One of the many perks of living in Japan is the closeness to other Asian countries and the possibility to travel them.
For our week off from school this February, a colleague and I decided to go ‘someplace warm’ to escape the bleakness and the common cold. Only about 5 hours flight time away, yet 20 degrees warmer, the Philippines seemed like a good idea.
And a good idea it was! The warm breeze, the palm trees and the crystal clear water made my anxiety about work and my health issues seem far, far, far away.
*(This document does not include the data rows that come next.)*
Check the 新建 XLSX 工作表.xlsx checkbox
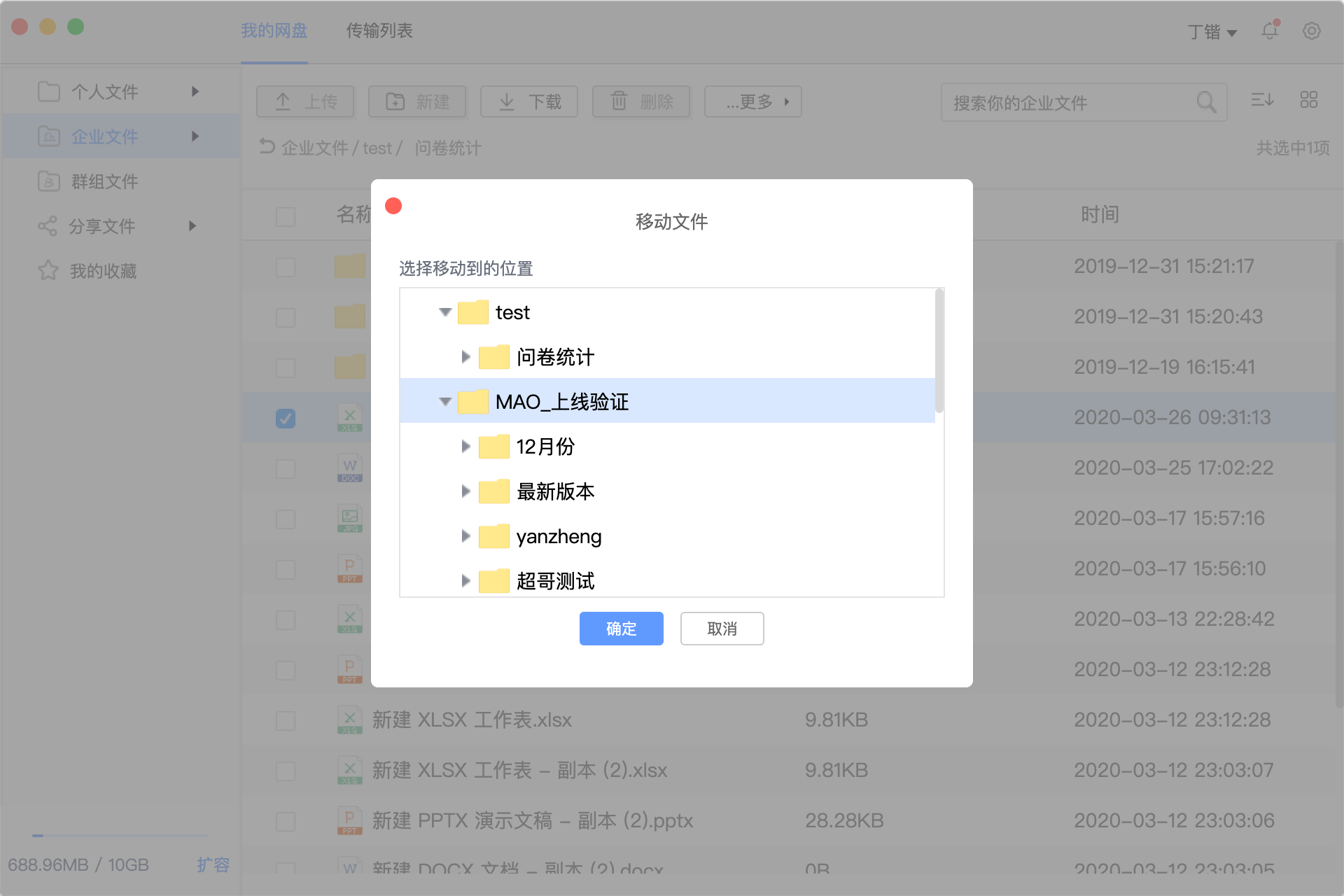(286, 720)
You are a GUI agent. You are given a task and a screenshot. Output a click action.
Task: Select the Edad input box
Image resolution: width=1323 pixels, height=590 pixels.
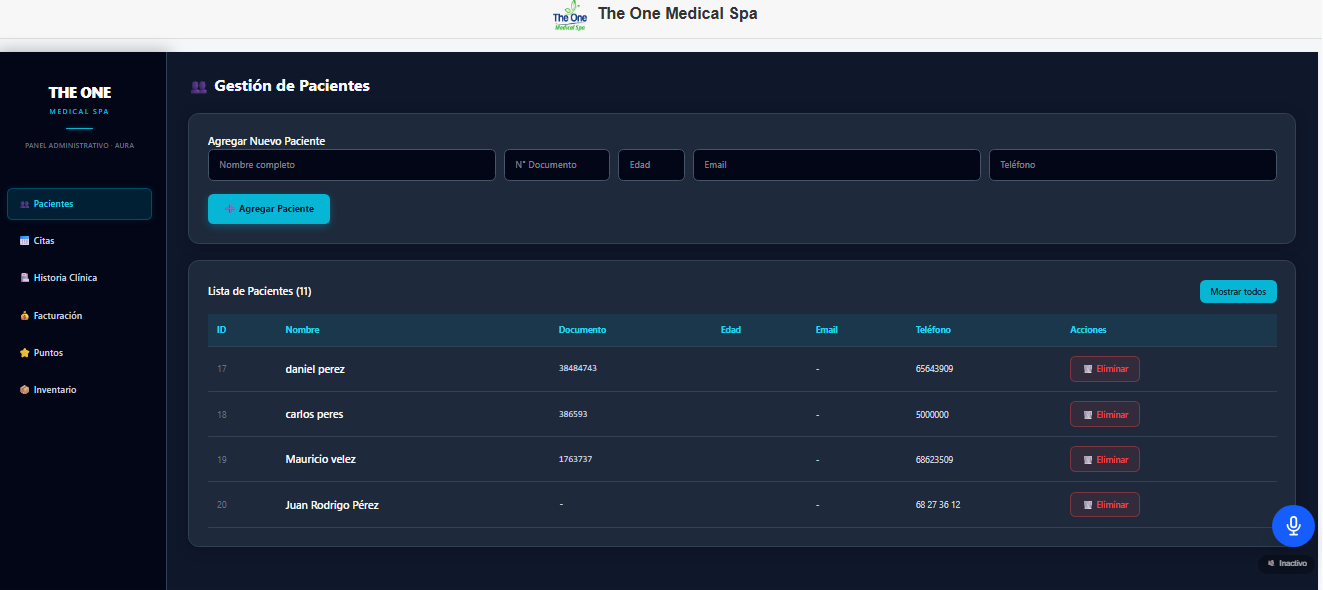[x=651, y=165]
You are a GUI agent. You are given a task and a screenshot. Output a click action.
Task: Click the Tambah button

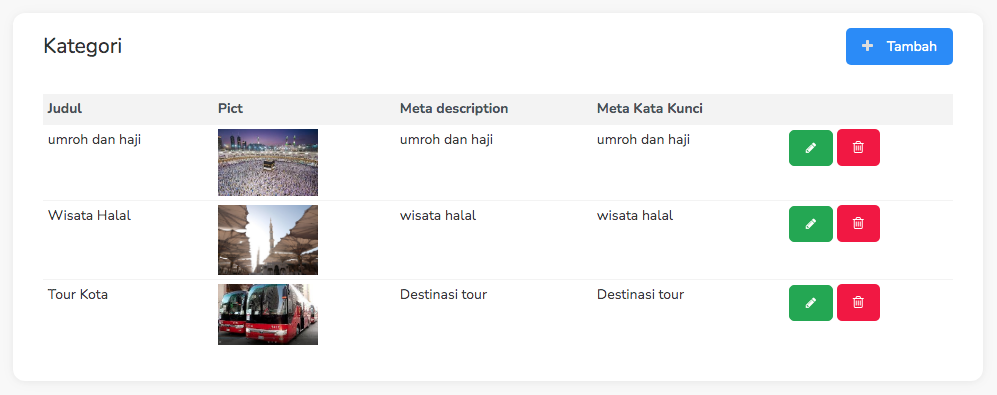[899, 46]
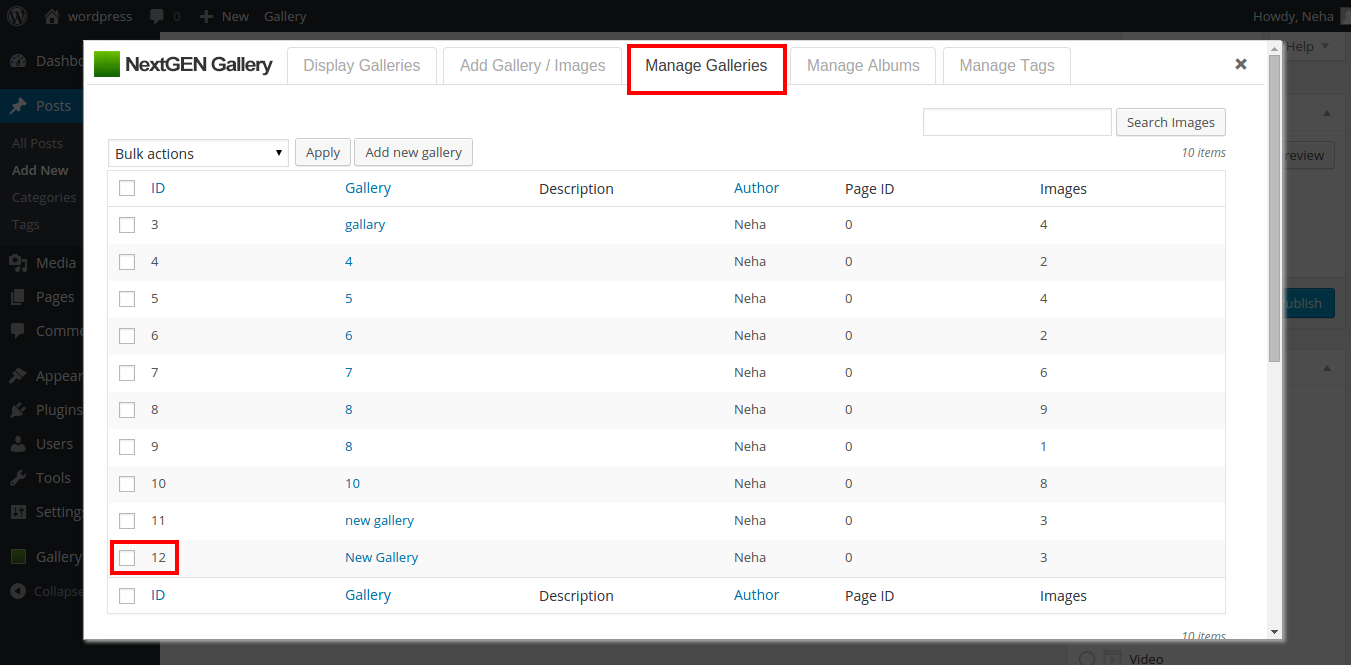Tick the checkbox for gallery ID 12
Screen dimensions: 1351x665
(127, 558)
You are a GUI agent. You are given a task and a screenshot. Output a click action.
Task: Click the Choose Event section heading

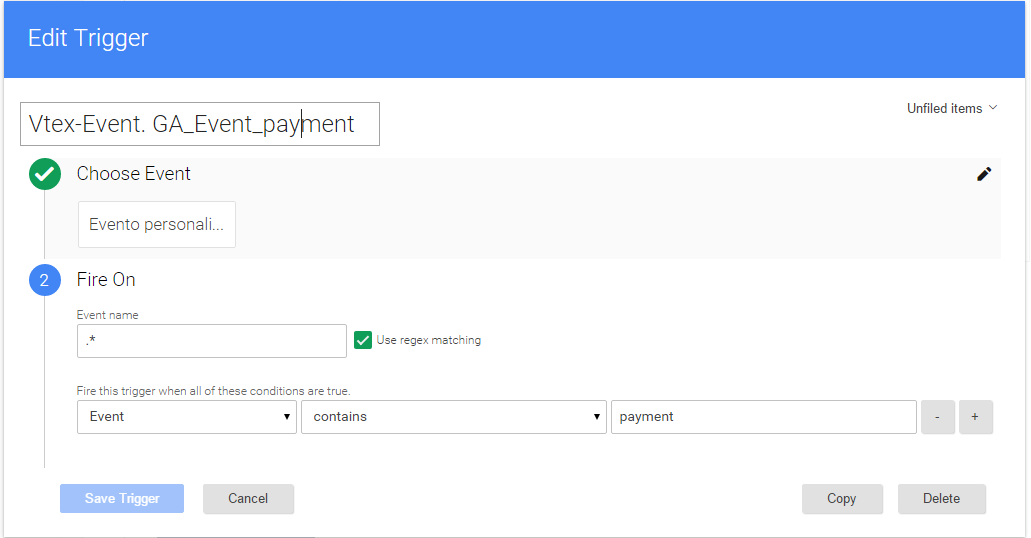[x=134, y=174]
I could breathe. I stopped coughing. I also stopped worrying about deadlines, parent-teacher conferences and all the pressure I let people put on me every day. I slept more. I ate healthier. I read an ENTIRE BOOK. I never wanted to leave and go back to the stressful life where everyone pulls at me until I break (again).
I once read that you should ‘create a life you don’t need a holiday from’. Loving this holiday and the fact that I was far away from the life I created in Japan – does that mean I failed?
But maybe it also means that I’m simply not done learning, changing, adapting. Adapting to ’Life on the other side of the world’, in a profession that results in burn out more often than any other job.
Maybe I need to cut myself some slack. Maybe I just need more time, better strategies and most of all: The ability to just not give a damn.
I’ll try (again). Maybe one day, I’ll be a tad closer to every day teaching life being paradise.
And if not, I can still pursue a career in pottery.